EvalScope is not merely an evaluation tool; it is a valuable ally in your model optimization journey:
- 🏅 Equipped with multiple industry-recognized benchmarks and evaluation metrics such as MMLU, CMMLU, C-Eval, GSM8K, and others.
- 📊 Performance stress testing for model inference to ensure your model excels in real-world applications.
- 🚀 Seamlessly integrates with the ms-swift training framework, enabling one-click evaluations and providing end-to-end support from training to assessment for your model development.
Overall Architecture
EvalScope Architecture Diagram.
The architecture includes the following modules:
- Input Layer
- Model Sources: API models (OpenAI API), local models (ModelScope)

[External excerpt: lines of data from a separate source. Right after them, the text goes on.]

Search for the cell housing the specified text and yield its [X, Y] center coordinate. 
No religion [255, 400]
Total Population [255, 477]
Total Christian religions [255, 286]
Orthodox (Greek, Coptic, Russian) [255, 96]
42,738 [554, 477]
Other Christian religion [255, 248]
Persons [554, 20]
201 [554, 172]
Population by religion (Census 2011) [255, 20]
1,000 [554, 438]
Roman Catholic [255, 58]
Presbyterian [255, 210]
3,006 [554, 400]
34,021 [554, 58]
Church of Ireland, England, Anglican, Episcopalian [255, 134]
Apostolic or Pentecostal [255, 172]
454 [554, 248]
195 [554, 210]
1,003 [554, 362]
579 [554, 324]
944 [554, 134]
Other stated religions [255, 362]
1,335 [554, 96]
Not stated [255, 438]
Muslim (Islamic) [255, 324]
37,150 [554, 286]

- Datasets: Standard evaluation benchmarks (MMLU/GSM8k, etc.), custom data (MCQ/QA)
- Core Functions
-
Multi-backend Evaluation
- Native backends: Unified evaluation for LLM/VLM/Embedding/T2I models
- Integrated frameworks: OpenCompass/MTEB/VLMEvalKit/RAGAS
-
Performance Monitoring
- Model plugins: Supports various model service APIs
- Data plugins: Supports multiple data formats
- Metric tracking: TTFT/TPOP/Stability and other metrics
-
Tool Extensions
- Integration: Tool-Bench/Needle-in-a-Haystack/BFCL-v3
- Output Layer
- Structured Reports: Supports JSON/Tables/Logs
- Visualization Platforms: Supports Gradio/Wandb/SwanLab
Framework Features
- Benchmark Datasets: Preloaded with several commonly used test benchmarks, including MMLU, CMMLU, C-Eval, GSM8K, ARC, HellaSwag, TruthfulQA, MATH, HumanEval, etc.
- Evaluation Metrics: Implements various commonly used evaluation metrics.
- Model Access: A unified model access mechanism that is compatible with the Generate and Chat interfaces of multiple model families.
- Automated Evaluation: Includes automatic evaluation of objective questions and complex task evaluation using expert models.
- Evaluation Reports: Automatically generates evaluation reports.
- Arena Mode: Used for comparisons between models and objective evaluation of models, supporting various evaluation modes, including:
- Single mode: Scoring a single model.
- Pairwise-baseline mode: Comparing against a baseline model.
- Pairwise (all) mode: Pairwise comparison among all models.
- Visualization Tools: Provides intuitive displays of evaluation results.
- Model Performance Evaluation: Offers a performance testing tool for model inference services and detailed statistics, see Model Performance Evaluation Documentation.
- OpenCompass Integration: Supports OpenCompass as the evaluation backend, providing advanced encapsulation and task simplification, allowing for easier task submission for evaluation.
- VLMEvalKit Integration: Supports VLMEvalKit as the evaluation backend, facilitating the initiation of multi-modal evaluation tasks, supporting various multi-modal models and datasets.
- Full-Link Support: Through seamless integration with the ms-swift training framework, provides a one-stop development process for model training, model deployment, model evaluation, and report viewing, enhancing user development efficiency.